In my childhood, Jesus and God and faith were everywhere. “God,” my Sunday school teacher told us, “sees the little sparrows fall.” “God Almighty,” my uncle snorted through clenched teeth when the rusted bolt on his cultivator shovel wouldn’t budge no matter how hard he torqued on it with his wrench. “Guter Gott . . . ,” our visiting grandfather would begin his after-breakfast prayers, before meandering on endlessly in singsong German none of us understood.
“Jesus knows every hair of your head,” my friend Pud offered confidently. “No,” I shot back, “that’s God.” Pud and I were having a theological disagreement. Being a Lutheran possibly explained why he thought he knew what he knew, but I knew different, and was sure of it. Up until then, all the churches had seemed pretty much the same — the Presbyterians, the United, the Lutherans — but apparently that was not the case. The really different ones would be the Catholics, but you’d have had to go quite a distance through our countryside to find even a single Catholic person, so we felt pretty safe.
On Sunday, everybody — Presbyterian or Lutheran or United — went to church. And at that moment, the whole world changed. Our farmer fathers dressed up like bankers. Women put on hats. Everywhere were different smells: whiffs of lavender from the cheeks of ladies, the dust of dry paper from hymnbooks, the bracing scent of wax polish from wooden pews.
Church, not just the red-brick building with its coloured windows, but the very experience, the so-called intangibles, was the hub of the wheel.
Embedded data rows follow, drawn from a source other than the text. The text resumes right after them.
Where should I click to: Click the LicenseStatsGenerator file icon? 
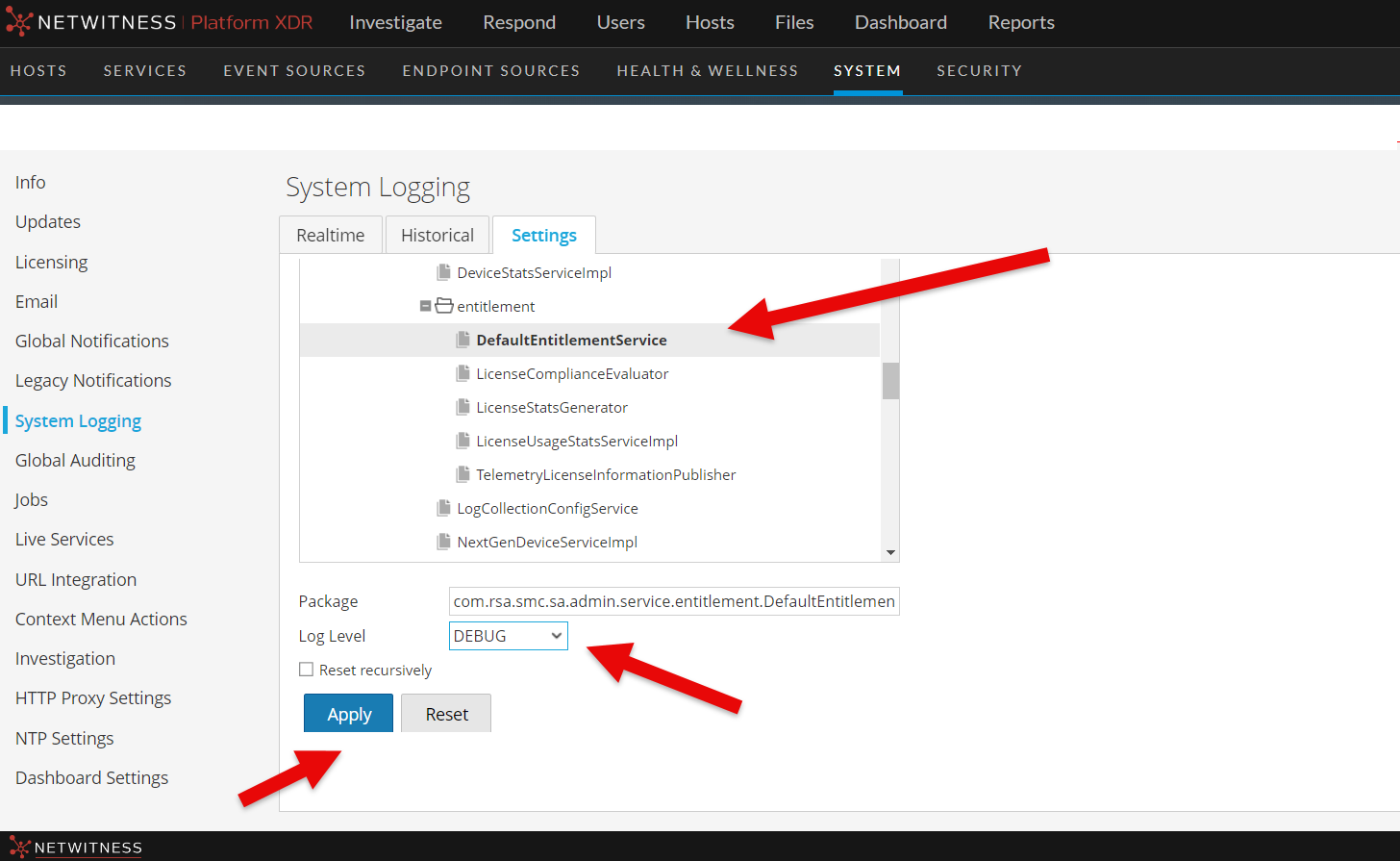462,407
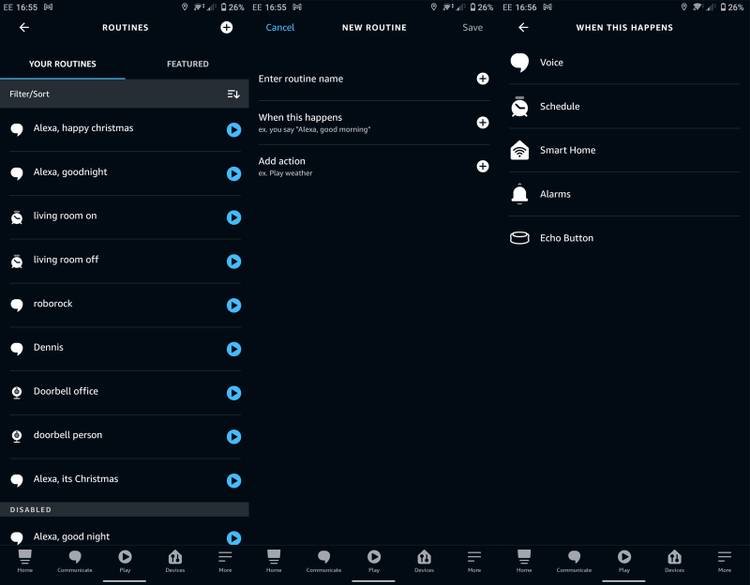Image resolution: width=750 pixels, height=585 pixels.
Task: Tap the plus icon to add routine
Action: click(x=226, y=27)
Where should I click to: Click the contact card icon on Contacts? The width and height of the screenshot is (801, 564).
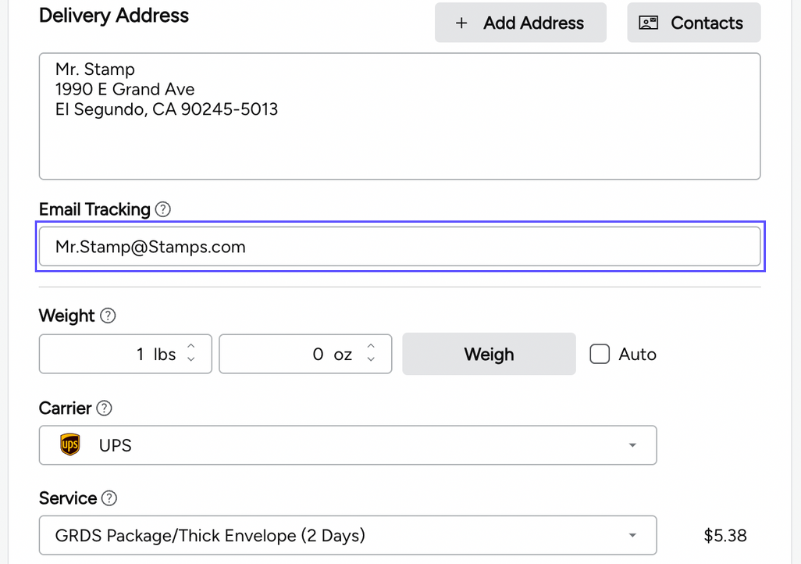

It was where almost everything took place that gave meaning or form and made us what we were. The inescapable problem with church, however, was that it was boring. Please, voices inside cried out, let something happen. Blessedly, such prayers were heard. Church had one redeeming factor: things could go wrong. The bigger the event, the more urgent the possibility of mishap or even disaster. Something going wrong during a wedding, for example, could render us ecstatic. During holy communion, some elderly person choking on their grape juice was almost as good. When it happened to Mr. Wolfe, his wife had to wallop him hard on the back, a scene my brother and I then re-enacted for weeks. But nothing was so primed for accidents as Christmas, and something that took place on the evening of the last Sunday before it called “The Program.”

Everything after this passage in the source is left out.